About this exercise:
Pictures must not appear; the answer is exactly the lines from the one that holds "Switch to the Education subsection" through the end of the material.

Provided data:
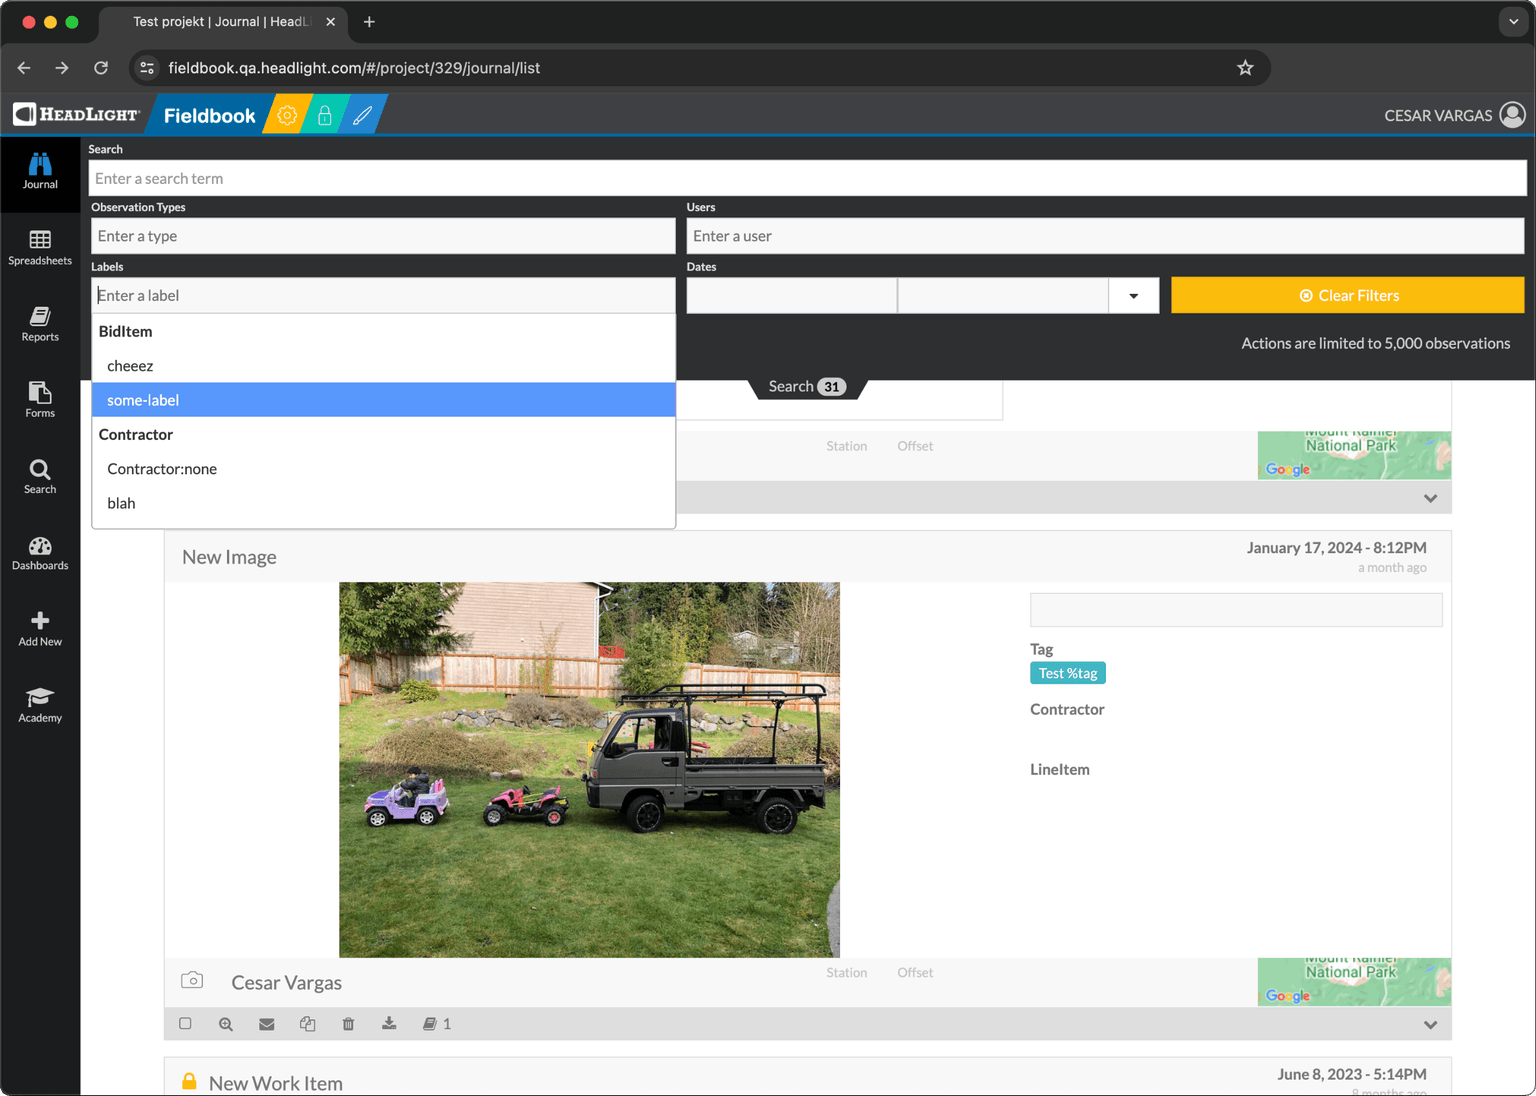Image resolution: width=1536 pixels, height=1096 pixels.
Task: Expand the New Image entry chevron
Action: pos(1430,1025)
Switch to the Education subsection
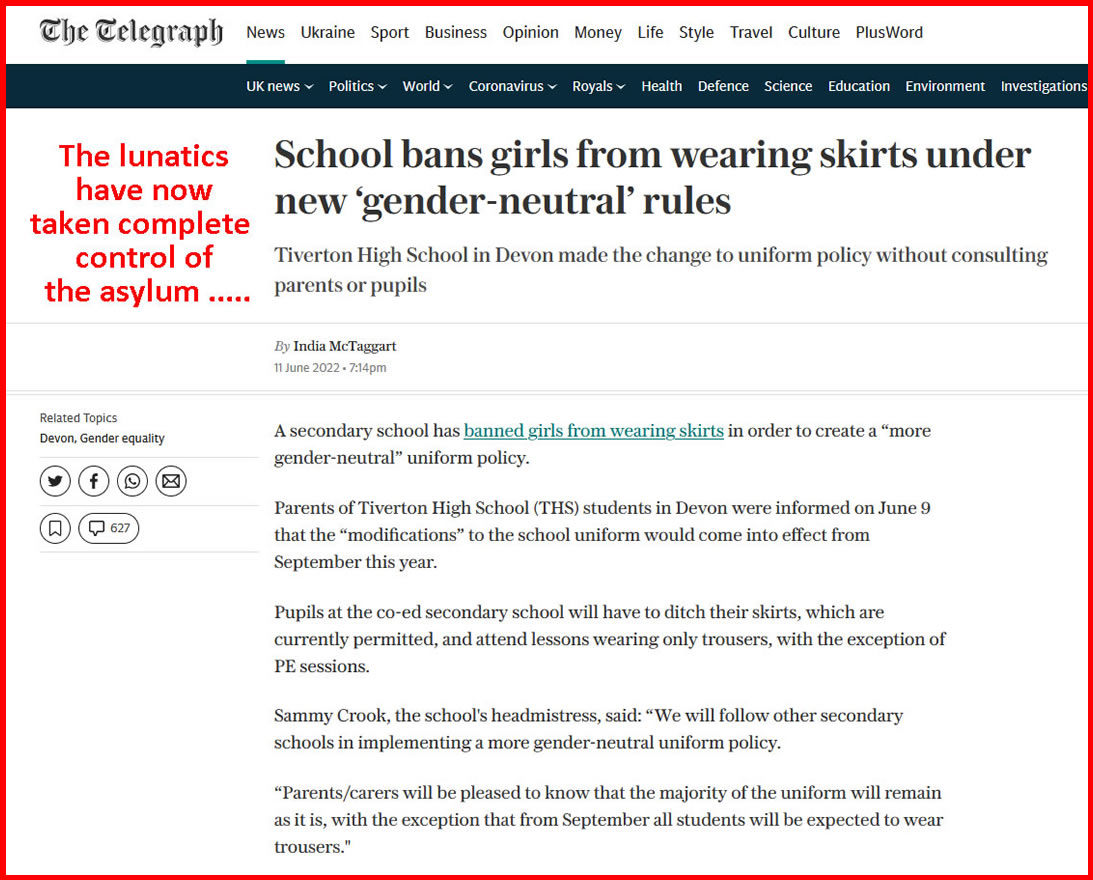The height and width of the screenshot is (880, 1093). point(859,86)
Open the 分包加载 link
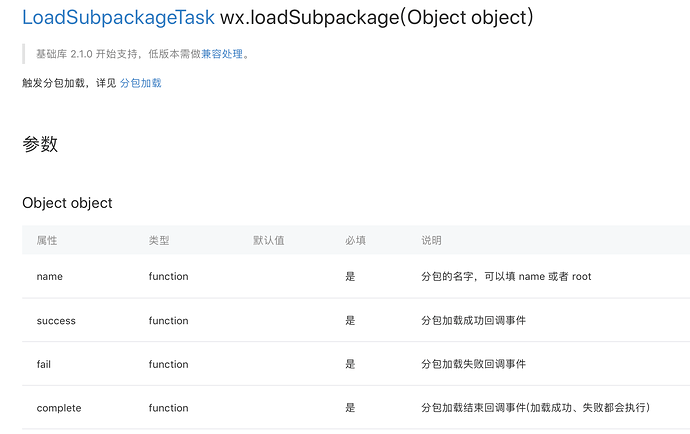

Your response:
Switch to the Education subsection
The height and width of the screenshot is (880, 1093). point(859,86)
Open the 分包加载 link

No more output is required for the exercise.